El narrador de Ampliación del campo de batalla es un ingeniero informático de 30 años, hastiado de su trabajo, que debe vender a sus posibles clientes las delicias de las nuevas tecnologías. Es un antihéroe que ha dejado de luchar, que espía apenas a sus congéneres, que se desliza hacia la depresión; lleva dos años de castidad, se refiere a "las mujeres que me abrían sus órganos" con tanta repugnancia como cuando habla de las egoístas psicoanalizadas...
Con la precisón de una autopsia, describe el campo de batalla de la sociedad actual, la sociedad neoliberal, con sus perdedores en el ámbito económico y sexual: la ampliación del campo de batalla a todas las edades de la vida, a todas las clases sociales.
No tengo muchos amigos, no me apetece perder a este.
Una pintada en una pared “Dios quiso desigualdades, no injusticias.
Ya no se escribe nada como Cumbres borrascosas, apasionado. Hoy la forma novelesca no está concebida para retratar la indiferencia, ni la nada. Habría que inventar una articulación más anodina, más concisa más taciturna.
El primer empleo, concluye en tono festivo, es algo que no se olvida fácilmente; un poco como el primer amor. En ese instante me pregunto si no habrá bebido un poco de más.
Michel Houellebecq. Llego aquí para revisar cómo escribe. Curiosidad de pichón de escritor. El hombre es el francés Michael Thomas, pero en honor a su abuela paterna se pone el Houellebecq. Algunas de sus novelas: Ampliación del campo de batalla, 1994; Las partículas elementales, 1998; Plataforma, 2001. Se convirtieron en hitos de la nueva narrativa francesa por su descripción de la miseria afectiva y sexual del hombre occidental de finales del siglo 20 y comienzos del 21. Ha sido muy galardonado. Hijo de padres y familia comunista. Hoy lo rotulan de extrema derecha. Estudió Ciencias de la Computación. Ampliación del campo de batalla, se llegó a comparar con El Extranjero de Albert Camus. Acusado de ser misógino, islamófobo.
“No tengo muchos amigos, no me apetece perder a este”.
Nosotros
los de pocos amigos lo hemos pensado varias veces. No tengo muchos amigos, no
quiero perder lo único que me queda entonces, soporto.
“El primer
empleo, concluye en tono festivo como es algo que no se olvida fácilmente; Un
poco como el primer amor en ese instante me pregunto si no habrá bebido un poco
de más”.
REMEMBRANZAS NADA QUE VER
Me tocó hacer memoria para recordar mi primer empleo. Fue en el almacén por departamentos, durante unas vacaciones, en la sección de ropa de niños. No hubo entrenamiento, ni inducción. Simplemente lo soltaban dentro del almacén, sin tener absoluta idea de nada. Solo recuerdo que algún cliente se acercó a preguntar por algún producto, yo le dije que no había. No conocía absolutamente nada; llevaba 10 minutos en el cargo.

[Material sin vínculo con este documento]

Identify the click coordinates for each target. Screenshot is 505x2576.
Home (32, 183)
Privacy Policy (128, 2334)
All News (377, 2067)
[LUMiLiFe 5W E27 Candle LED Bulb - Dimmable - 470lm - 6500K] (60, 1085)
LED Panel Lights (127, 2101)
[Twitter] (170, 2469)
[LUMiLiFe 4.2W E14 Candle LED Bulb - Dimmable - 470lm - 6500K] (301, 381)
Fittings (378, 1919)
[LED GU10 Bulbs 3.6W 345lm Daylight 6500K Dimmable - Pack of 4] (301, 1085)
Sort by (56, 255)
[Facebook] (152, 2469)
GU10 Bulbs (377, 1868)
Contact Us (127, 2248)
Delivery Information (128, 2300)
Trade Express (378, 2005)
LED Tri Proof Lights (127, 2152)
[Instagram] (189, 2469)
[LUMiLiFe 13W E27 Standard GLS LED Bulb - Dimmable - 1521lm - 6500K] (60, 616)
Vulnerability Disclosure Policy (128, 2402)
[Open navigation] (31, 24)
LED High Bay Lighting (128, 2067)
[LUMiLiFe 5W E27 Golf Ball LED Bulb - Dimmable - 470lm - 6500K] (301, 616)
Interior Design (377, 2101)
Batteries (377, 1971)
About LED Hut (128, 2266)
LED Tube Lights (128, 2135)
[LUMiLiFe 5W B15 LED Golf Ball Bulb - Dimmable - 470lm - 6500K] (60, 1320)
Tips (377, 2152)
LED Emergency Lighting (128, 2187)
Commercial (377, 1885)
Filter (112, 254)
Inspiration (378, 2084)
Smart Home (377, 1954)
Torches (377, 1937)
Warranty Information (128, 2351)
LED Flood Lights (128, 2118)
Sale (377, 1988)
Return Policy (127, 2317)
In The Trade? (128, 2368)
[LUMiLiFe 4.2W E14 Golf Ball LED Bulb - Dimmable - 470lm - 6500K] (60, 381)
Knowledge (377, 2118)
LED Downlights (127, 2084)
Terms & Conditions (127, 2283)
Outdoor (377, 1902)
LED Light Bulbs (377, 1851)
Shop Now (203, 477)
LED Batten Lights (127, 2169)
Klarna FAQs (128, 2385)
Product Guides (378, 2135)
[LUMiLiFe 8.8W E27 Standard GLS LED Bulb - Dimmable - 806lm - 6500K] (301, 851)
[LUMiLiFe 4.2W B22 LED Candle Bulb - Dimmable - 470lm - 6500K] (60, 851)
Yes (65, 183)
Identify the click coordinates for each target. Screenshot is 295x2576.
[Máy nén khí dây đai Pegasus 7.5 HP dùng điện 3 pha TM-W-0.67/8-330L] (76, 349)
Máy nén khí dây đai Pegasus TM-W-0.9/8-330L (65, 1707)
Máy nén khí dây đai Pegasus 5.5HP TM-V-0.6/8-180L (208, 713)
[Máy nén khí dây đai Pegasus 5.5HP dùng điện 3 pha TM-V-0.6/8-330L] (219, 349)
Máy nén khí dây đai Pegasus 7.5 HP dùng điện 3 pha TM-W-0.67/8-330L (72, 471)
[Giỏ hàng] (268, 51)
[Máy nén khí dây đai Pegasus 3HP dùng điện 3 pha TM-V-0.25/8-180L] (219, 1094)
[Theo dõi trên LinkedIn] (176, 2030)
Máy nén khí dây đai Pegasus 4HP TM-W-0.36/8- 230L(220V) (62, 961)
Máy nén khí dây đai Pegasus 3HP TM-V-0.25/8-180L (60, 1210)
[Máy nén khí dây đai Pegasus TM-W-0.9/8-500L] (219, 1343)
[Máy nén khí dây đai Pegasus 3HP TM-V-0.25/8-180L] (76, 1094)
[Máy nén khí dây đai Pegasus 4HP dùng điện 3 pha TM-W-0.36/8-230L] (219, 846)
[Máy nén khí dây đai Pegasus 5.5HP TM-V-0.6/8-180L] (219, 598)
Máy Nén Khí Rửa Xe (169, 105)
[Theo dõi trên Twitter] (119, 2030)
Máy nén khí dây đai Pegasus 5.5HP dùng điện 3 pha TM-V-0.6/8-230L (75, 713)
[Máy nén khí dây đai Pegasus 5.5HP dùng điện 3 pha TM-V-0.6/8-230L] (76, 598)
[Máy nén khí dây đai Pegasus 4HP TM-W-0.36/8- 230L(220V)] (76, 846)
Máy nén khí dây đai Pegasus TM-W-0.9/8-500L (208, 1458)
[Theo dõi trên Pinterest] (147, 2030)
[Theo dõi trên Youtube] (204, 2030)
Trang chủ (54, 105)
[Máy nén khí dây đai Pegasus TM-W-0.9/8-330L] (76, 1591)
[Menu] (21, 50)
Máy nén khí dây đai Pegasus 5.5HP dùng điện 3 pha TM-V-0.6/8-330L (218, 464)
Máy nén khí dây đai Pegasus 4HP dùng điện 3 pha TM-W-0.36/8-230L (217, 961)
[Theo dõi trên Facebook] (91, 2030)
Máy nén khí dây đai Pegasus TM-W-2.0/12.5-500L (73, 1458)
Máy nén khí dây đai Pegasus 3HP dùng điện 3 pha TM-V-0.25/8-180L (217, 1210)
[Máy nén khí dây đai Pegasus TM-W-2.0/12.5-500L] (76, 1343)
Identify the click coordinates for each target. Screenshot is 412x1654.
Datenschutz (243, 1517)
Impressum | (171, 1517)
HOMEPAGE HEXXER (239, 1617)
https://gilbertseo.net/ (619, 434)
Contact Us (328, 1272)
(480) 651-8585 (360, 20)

Después de finalizar esas vacaciones aprendí la existencia de las prestaciones sociales; ya no sólo era pago por horas trabajadas, sino que había unos adicionales de los cuales fui notificada de su existencia, estando ya en casa. Ocupo en el orden de nacimientos de hijos de una familia, el último lugar, ya nadie tenía tiempo ni ánimos de explicar o aclarar nada, como la existencia de pagos adicionales. No recuerdo casi nada de ese trabajo. No recuerdo compañeros, no recuerdo jefes, eso no quedó registrado en ninguna parte. Creo que no aparece en mi récord de pensión. Tendría unos 16 años.
El
siguiente trabajo fue en una aseguradora, era en el sótano en fotocopiadora y télex. Tendría ahí 18 o 19 años. Fue en un semestre libre después
de la universidad. Tenía mucho éxito y había mucha demanda de
fotocopias, con el ánimo primordial de hacer visita. Un cristiano del que no recuerdo su nombre, me llevaba siempre
dulces, otro me llamaba desde otra ciudad de donde era gerente regional. Había vales de cafetería,
pero yo los cambiaba por plata o algo parecido, e iba a almorzar a casa que era
muy cerca. Todas las tardes los
trabajadores bajaban a ese sótano donde también había una cafetería y unas canchas de squash. Se hacía entonces vida
social. Me encantaban las galletas de chocolate morenitas, que vendían ahí.
Bueno, pues el libro que es supercorto lo terminé muy rápido. La segunda mitad trata sobre la vida deprimida del protagonista y sus compañeros de trabajo. Sus frustraciones, el suicidio del compañero. Una pereza. Porque era corto y como para dar el compás de espera, lo terminé. No me gustó nada.